▶ [TEXT EXCERPT]:
MORE than 100 farmers turned out for a sheep lot feeding and summer nutrition information day held by Elders at Katanning last week.
Agriculture Department sheep and pasture research officer Ned Crossley was the only speaker who did not have to compete with thunder, lightning and persistent rain in his address.
He told farmers sheep were not mini-cows or pigs in intensive feeding systems and for this reason he was part of what was planned to be a three year trial monitoring eight sheep feedlot sites.
From this it is hoped to develop an industry code of practice and best-practice guidelines that would benefit the sustainability of confinement feeding systems which was critical for industry security.
Already they had found feedlots were generally a low stress environment for sheep.
And although sheep farmers had to account for nutrient run-off from sites, sheep feedlots were drier than cattle pens and it was possible to bed down an impermeable layer of straw and manure that prevented nutrients leaching into the soil and water table.
Event sponsor Milne Feeds received a show of support from farmers for establishing a pellet depot at its Katanning site five years after closing its Katanning manufacturing plant.
The company has launched a new HyFibe growth pellet for sheep maintenance designed to give a moderate growth response for paddock-run sheep.

▶ [PROBLEM STATEMENT]: Pick up the report on the Katanning sheep lot feeding day where it ends, continuing from its last sentence.

▶ [INFORMATION SUPPLIED]:
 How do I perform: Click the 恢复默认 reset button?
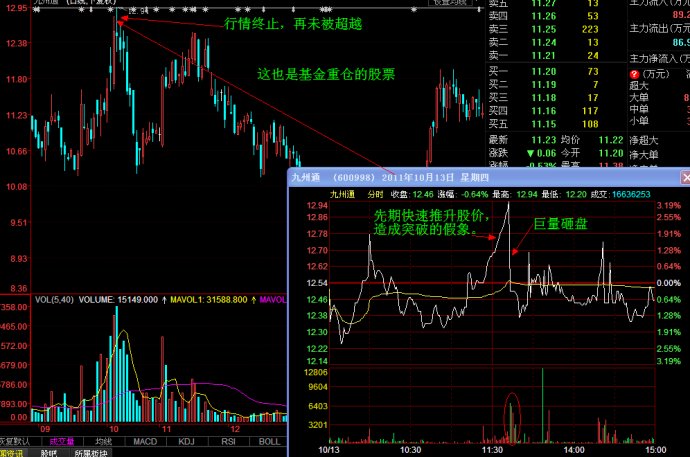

==

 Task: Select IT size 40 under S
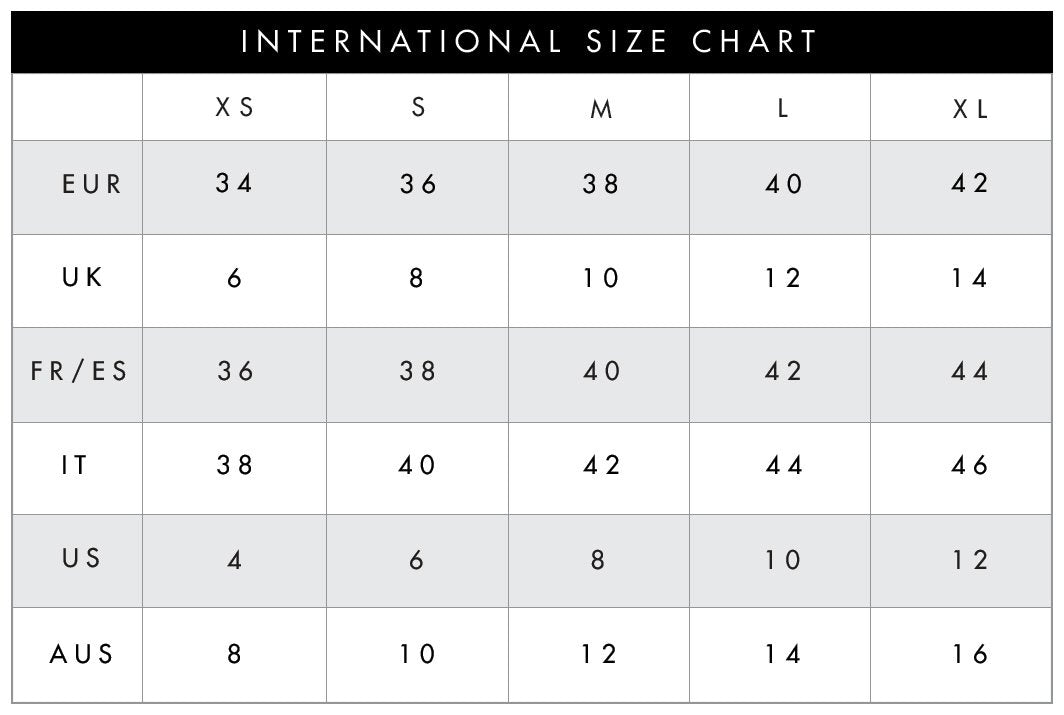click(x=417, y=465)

▶ [TASK RESULT]:
Milne¹s regional ruminant advisor Steve Field said the pellets had a low grain content and were based on straw and by-pass protein.
He said they carried adequate nutrients to meet peak demand from ewes immediately before mating, during the last trimester of pregnancy and during early lactation.
The high amount of straw meant they were completely safe to be fed at full ration immediately and without need for an introductory period.
The seminar had a display of Dohne cross ewes that had been fed the ration for three weeks during which they had a 230-240 grams a day weight gain.
But Mr Field said farmers could more usually expect an average daily gain of about 170gm/day unless their sheep were superior feed converters.
The pellet was not a replacement for the company¹s lamb finisher pellet but was designed to feed the rumen microbes that broke down plant cellulose rather than the animal.
The importance of supplementing summer pastures and stubbles to extend their values was highlighted with Milne Feeds nutritionist Jenny Davis saying there were products available to improve rumen efficiency, especially when grazing stubble.
These could improve stubble conversion ratios from 20kg of stubble to achieve 1kg of live weight gain to 7:1.
Animal efficiency was restricted to the availability of the most deficient mineral in their dietary requirement.
It was important to ensure they had the correct balance of macro and trace minerals for good rumen function.
NSW guest speaker Michael Malloy from the animal health and nutrition company Janos Hoey told farmers they were in an animal industry that had the best future of any in Australia.
Many pig farmers in NSW had converted intensive eco-shelter systems to feed sheep and one cattle company at Wagga Wagga was trialing 5000 sheep in a feedlot and, if successful, would establish facilities to feed 25,000 lambs at a time under cover for the domestic market.
Regardless whether feeding big or small numbers, small gains in efficiency and time on feed were extremely important.
His message to farmers was that they got what they paid for when providing their sheep with minerals.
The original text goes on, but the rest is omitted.